══ 文書抜粋 ══

第2の牽引モードにおいて、前記エンドレス軸受トラムは、受動的運動状態に維持され、前記下部運び台は駆動される。
【0039】
本実施形態によれば、移動式駆動装置を駆動するための2つの異なるモードを選択することができる。第1の牽引モードにおいて、エンドレス軸受トラムが駆動され、そして、摩擦車は、例えば、摩擦力又は形状係止作用によって支持され、対抗面に抗して作用して移動駆動装置を駆動する。従って、当該第1の牽引モードにおいて、エンドレス軸受トラムの運動は、移動式駆動装置を推進するように機能する。そして、下部運び台は、受動的運動状態に維持され、移動式駆動装置の重量を支え、移動式駆動装置が前記支持面上でスライドする又は転動することを可能にするのみに機能する。受動的運動状態は、下部運び台が移動式駆動装置の動きに従うことを可能にすることが理解される。すなわち、受動的運動状態において、下部運び台は、駆動力も制動力も提供しない。第2の牽引モードにおいて、下部運び台は、駆動されて、移動式駆動装置が地面上で移動するための推進力を提供する。当該第2の牽引モードにおいて、エンドレス軸受トラムは受動的運動状態に維持され、従って、移動式駆動装置の支持面における移動に駆動力又は制動力を提供することなく、摩擦車及びエンドレス軸受トラムは、移動式駆動装置に対して、又は移動式駆動装置において、相対運動を行うことができる。
【0040】
更なる好ましい実施形態によれば、前記摩擦車は駆動面によって駆動される。本実施形態によれば、駆動面が存在し、当該駆動面は、摩擦車に結合された、又は摩擦車で具現化された外周面に対する接線面として摩擦車に接触することができる。駆動面の当該特定の配置は、摩擦車の回転軸の並進運動によって摩擦車を回転させることを可能にする。摩擦車の回転軸の並進運動は、エンドレス軸受トラムの移動又は回転軸の他の任意タイプの案内及び移動によって達成される。駆動面は、摩擦車の摩擦外周面に直接作用し、当該摩擦車は、同時に移動式駆動装置によって駆動されるローラコンベヤのローラに駆動力を伝達する。代替的に、摩擦車は、外周面に結合されてもよく、当該外周面は、ローラコンベヤのローラと接触している摩擦車の外周面よりも小さい直径を有してもよい。これによって、移動式駆動装置において静止状態の駆動面に沿った回転軸の並進運動によって駆動されるときに摩擦車の増大した回転速度が達成される。従って、ローラコンベヤの軌道に沿って移動式駆動装置を駆動し、ローラコンベヤのローラと接触している摩擦車に対して回転軸の相対運動が変化しないように、摩擦車をエンドレス軸受トラムに沿って誘導することができ、駆動面への接触により摩擦車の回転を駆動することができる。駆動面は、移動式駆動装置において静止であるため、摩擦車の回転軸に対して移動式駆動装置と共に移動する。摩擦車輪は、ローラコンベヤのローラに接触し、静止状態である。

═══
══ 提供データ ══

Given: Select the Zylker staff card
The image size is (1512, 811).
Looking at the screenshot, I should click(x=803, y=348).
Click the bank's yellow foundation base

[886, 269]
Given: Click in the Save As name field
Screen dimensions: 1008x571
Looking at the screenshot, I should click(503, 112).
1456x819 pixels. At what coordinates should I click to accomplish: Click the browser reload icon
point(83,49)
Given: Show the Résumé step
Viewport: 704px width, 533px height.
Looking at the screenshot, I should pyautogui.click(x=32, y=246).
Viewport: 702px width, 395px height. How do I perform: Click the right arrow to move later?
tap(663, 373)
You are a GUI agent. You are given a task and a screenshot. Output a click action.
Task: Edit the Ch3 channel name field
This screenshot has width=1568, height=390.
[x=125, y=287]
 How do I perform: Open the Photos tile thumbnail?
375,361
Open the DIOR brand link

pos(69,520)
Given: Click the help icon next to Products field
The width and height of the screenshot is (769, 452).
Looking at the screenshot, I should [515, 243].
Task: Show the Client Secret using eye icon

═══

--- 作業指示 ---
文書抜粋のうち、「第2の牽引モードにおいて、前」から「相対運動を行うことができる。」までのすべてを、一字一句変えずに書き写してください。

--- 模範解答 ---
第2の牽引モードにおいて、前記エンドレス軸受トラムは、受動的運動状態に維持され、前記下部運び台は駆動される。
【0039】
本実施形態によれば、移動式駆動装置を駆動するための2つの異なるモードを選択することができる。第1の牽引モードにおいて、エンドレス軸受トラムが駆動され、そして、摩擦車は、例えば、摩擦力又は形状係止作用によって支持され、対抗面に抗して作用して移動駆動装置を駆動する。従って、当該第1の牽引モードにおいて、エンドレス軸受トラムの運動は、移動式駆動装置を推進するように機能する。そして、下部運び台は、受動的運動状態に維持され、移動式駆動装置の重量を支え、移動式駆動装置が前記支持面上でスライドする又は転動することを可能にするのみに機能する。受動的運動状態は、下部運び台が移動式駆動装置の動きに従うことを可能にすることが理解される。すなわち、受動的運動状態において、下部運び台は、駆動力も制動力も提供しない。第2の牽引モードにおいて、下部運び台は、駆動されて、移動式駆動装置が地面上で移動するための推進力を提供する。当該第2の牽引モードにおいて、エンドレス軸受トラムは受動的運動状態に維持され、従って、移動式駆動装置の支持面における移動に駆動力又は制動力を提供することなく、摩擦車及びエンドレス軸受トラムは、移動式駆動装置に対して、又は移動式駆動装置において、相対運動を行うことができる。